国内Agora为开发者们提供了一份 WebRTC 镜像源,可以更快速地下载、编译 WebRTC。
镜像说明
支持编译版本包括:Linux、Android、iOS、Windows
本镜像将根据官方版本动向,不定期更新
镜像地址
配置与使用指南,也在该页面中,按照步骤操作即可。
WebRTC 的代码量不小,一次性看明白不太现实,在本系列中,我将试图搞清楚三个问题:
1、客户端之间如何建立连接?
2、客户端之间如何实现数据传输?
3、音视频数据的采集、预览、编码、传输、解码、渲染完整流程。
本文是第一篇,我将从Android平台入手,分析一下 WebRTC相机采集的实现。
代码位置:webrtc/src/sdk/objc/components/capturer
RTCCameraVideoCapturer.h RTCCameraVideoCapturer.m
RTCFileVideoCapturer.h RTCFileVideoCapturer.m
视频采集主要类
VideoCapturer
如下所示,webrtc针对视频采集对外主要提供的是VideoCapturer接口,实现类有ScreenCapturerAndroid、FileVideoCapturer和CameraCapturer,分别表示屏幕、文件、摄像头三种不同的视频来源,因为android系统先后提供了camera1.0和camera2.0接口,因此CameraCapturer又用Camera1Capturer和Camera2Capturer两个子类分别表示。
VideoCapturer定义了CapturerObserver接口,如下所示,可通过实现该接口来接收图像数据。
// Interface used for providing callbacks to an observer.
public interface CapturerObserver {
// Notify if the camera have been started successfully or not.
// Called on a Java thread owned by VideoCapturer.
void onCapturerStarted(boolean success);
void onCapturerStopped();
// Delivers a captured frame. Called on a Java thread owned by VideoCapturer.
--*--
- [任务要求]
请一字不改地引用给定文本中从"2、客户端之间如何实现数据传输?"起、至"to an observer."止(含该处)的部分。 作答时仅可依据给定文本。

- [所给数据]
--*--
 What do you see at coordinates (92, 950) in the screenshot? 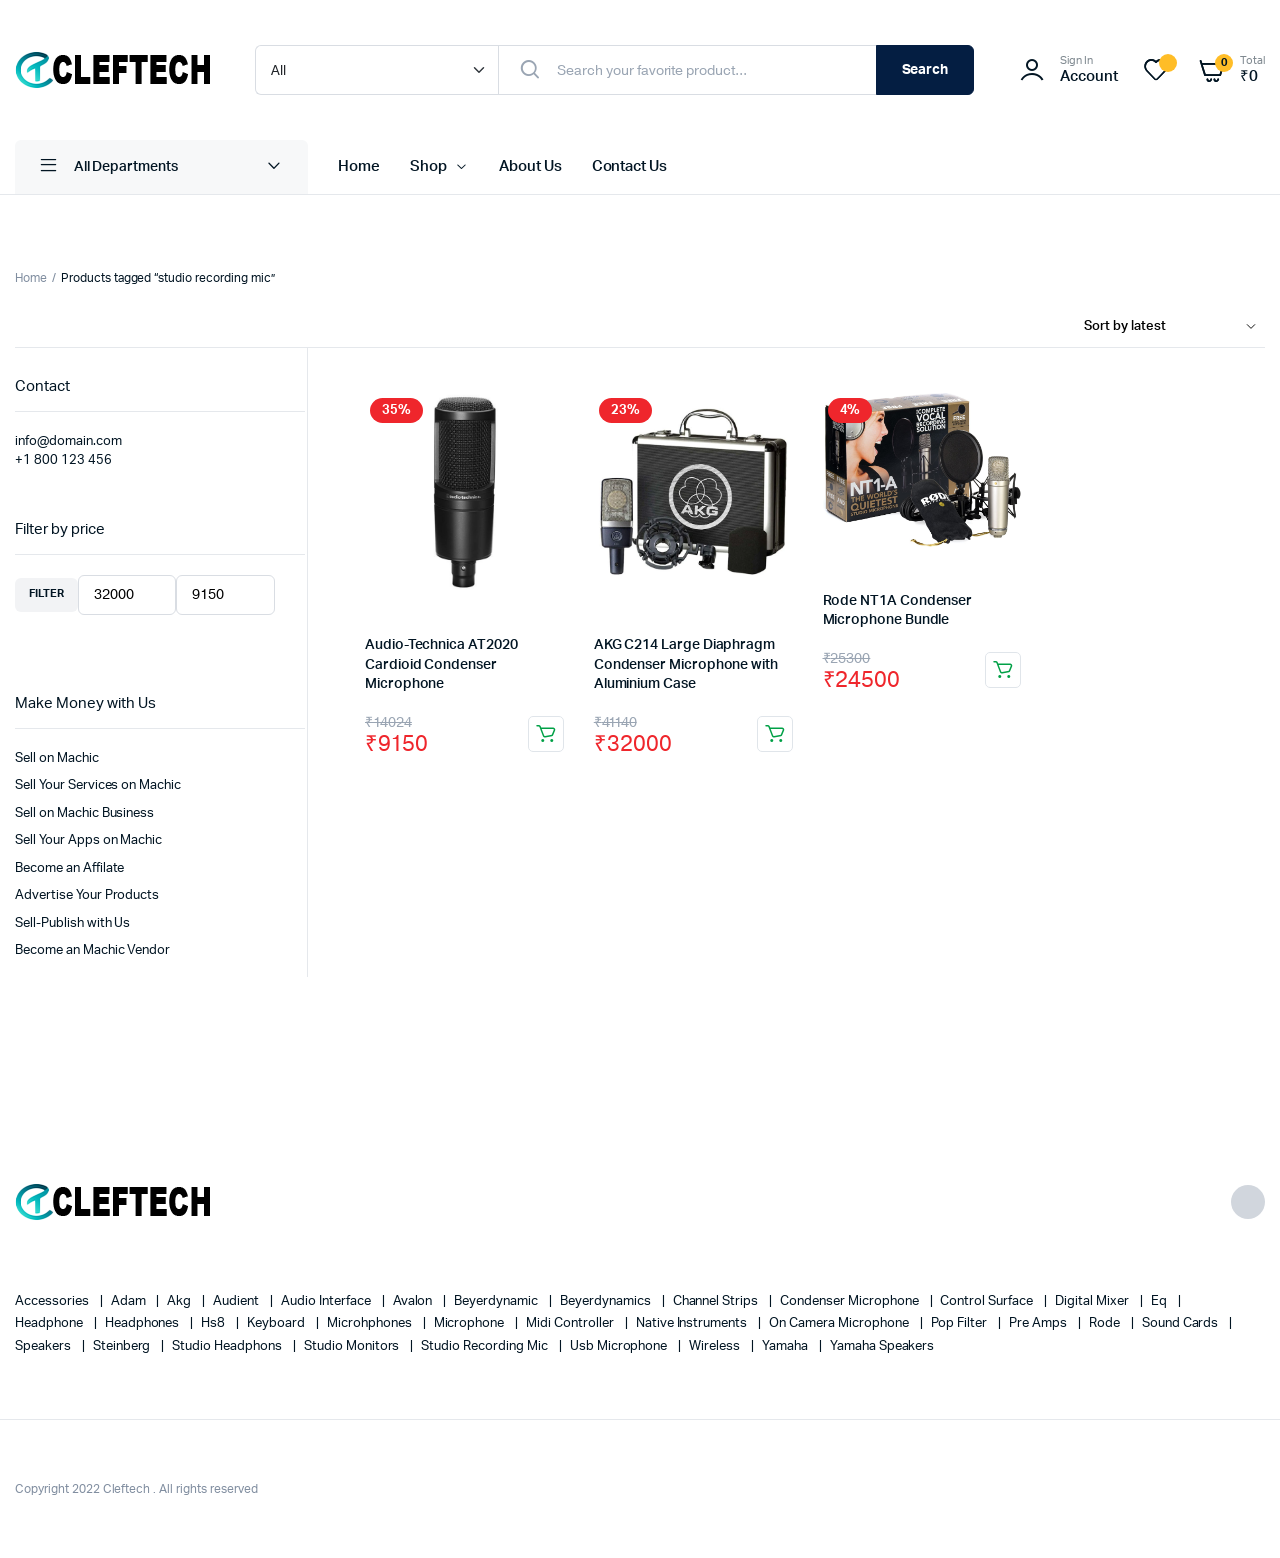
I see `Become an Machic Vendor` at bounding box center [92, 950].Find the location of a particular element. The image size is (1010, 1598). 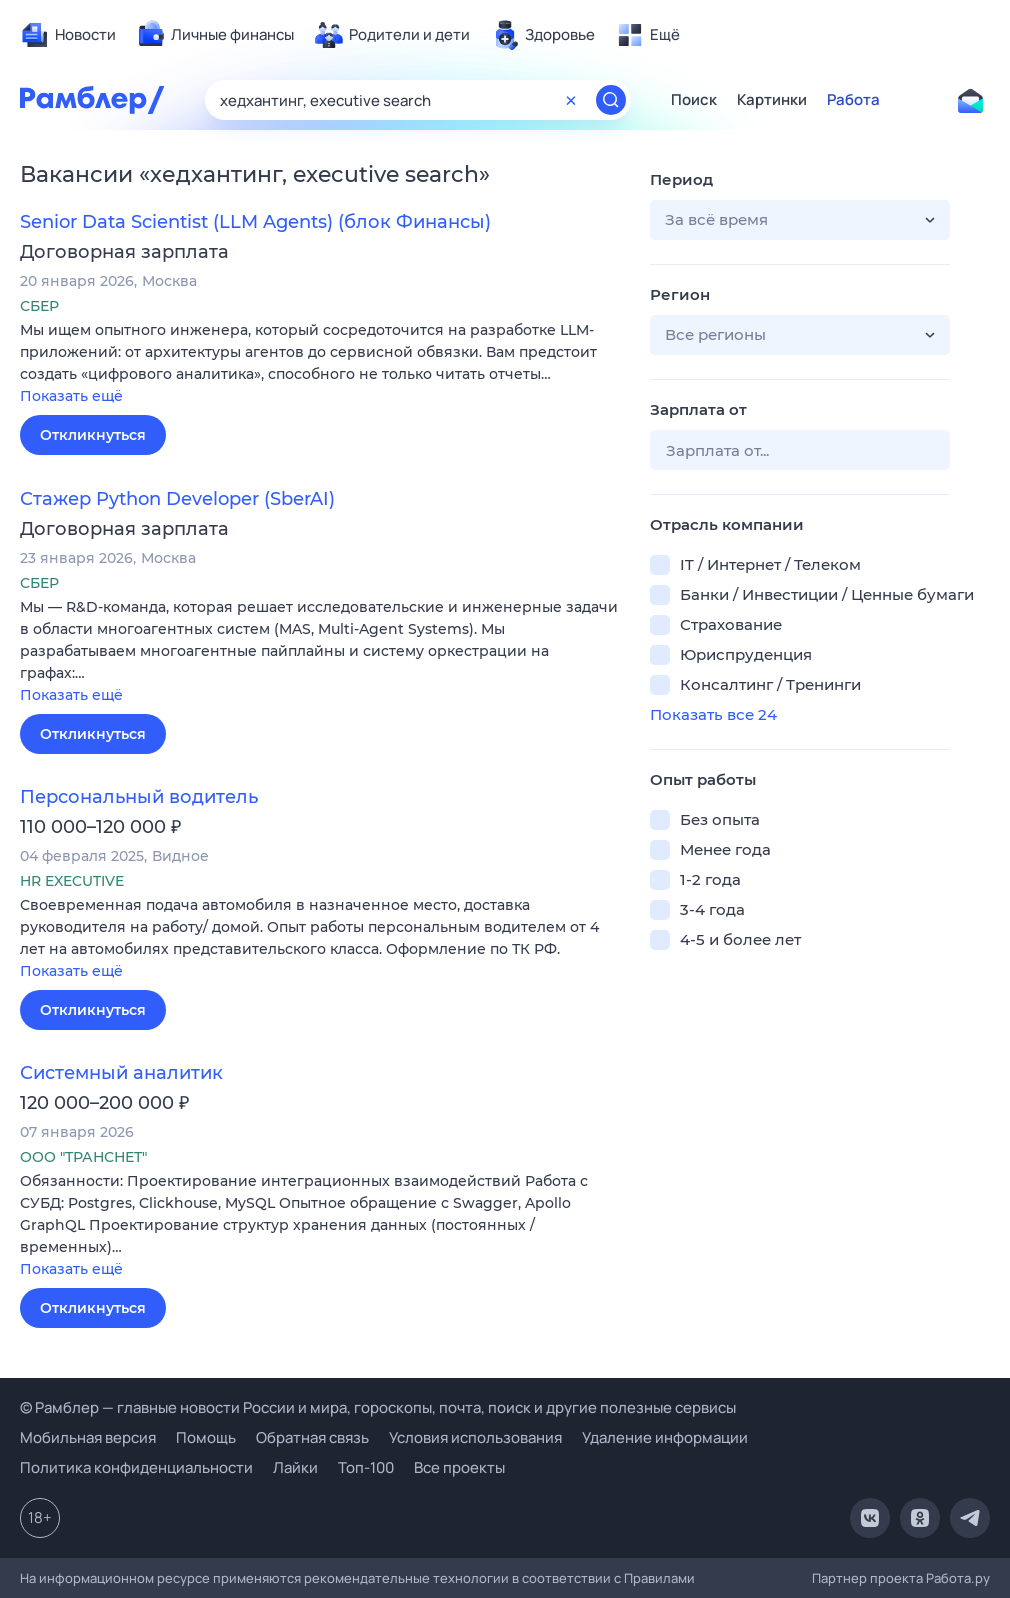

Показать ещё [button] is located at coordinates (71, 396). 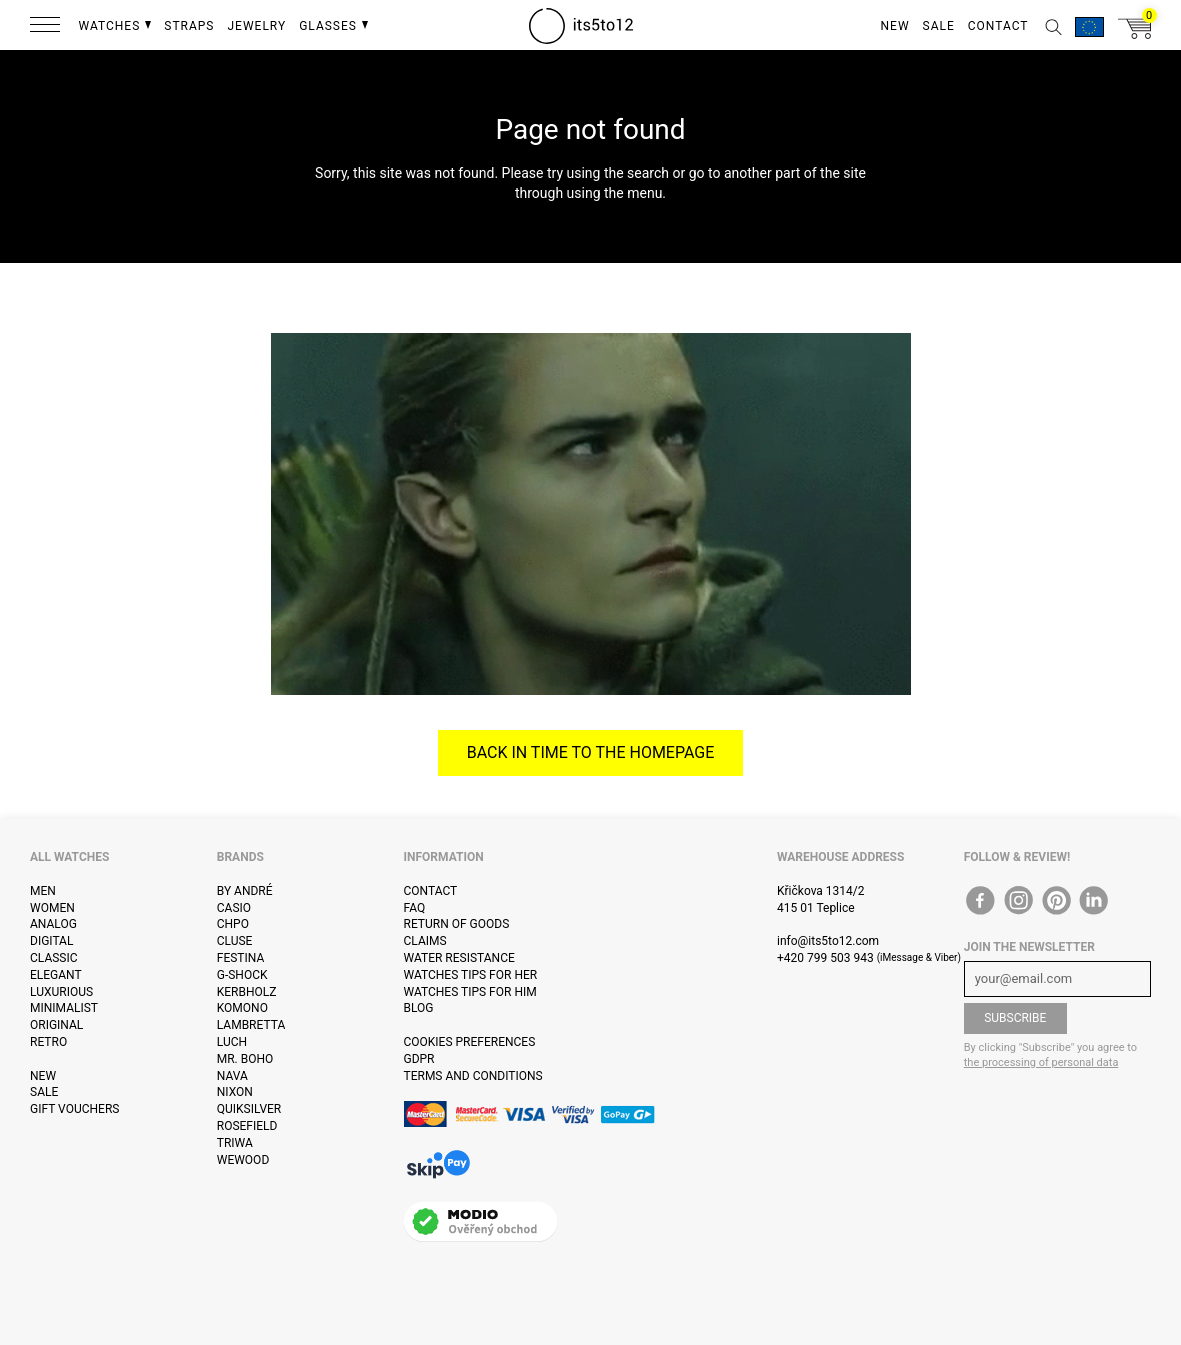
--*--
- [参考答案]
2、客户端之间如何实现数据传输?
3、音视频数据的采集、预览、编码、传输、解码、渲染完整流程。
本文是第一篇,我将从Android平台入手,分析一下 WebRTC相机采集的实现。
代码位置:webrtc/src/sdk/objc/components/capturer
RTCCameraVideoCapturer.h RTCCameraVideoCapturer.m
RTCFileVideoCapturer.h RTCFileVideoCapturer.m
视频采集主要类
VideoCapturer
如下所示,webrtc针对视频采集对外主要提供的是VideoCapturer接口,实现类有ScreenCapturerAndroid、FileVideoCapturer和CameraCapturer,分别表示屏幕、文件、摄像头三种不同的视频来源,因为android系统先后提供了camera1.0和camera2.0接口,因此CameraCapturer又用Camera1Capturer和Camera2Capturer两个子类分别表示。
VideoCapturer定义了CapturerObserver接口,如下所示,可通过实现该接口来接收图像数据。
// Interface used for providing callbacks to an observer.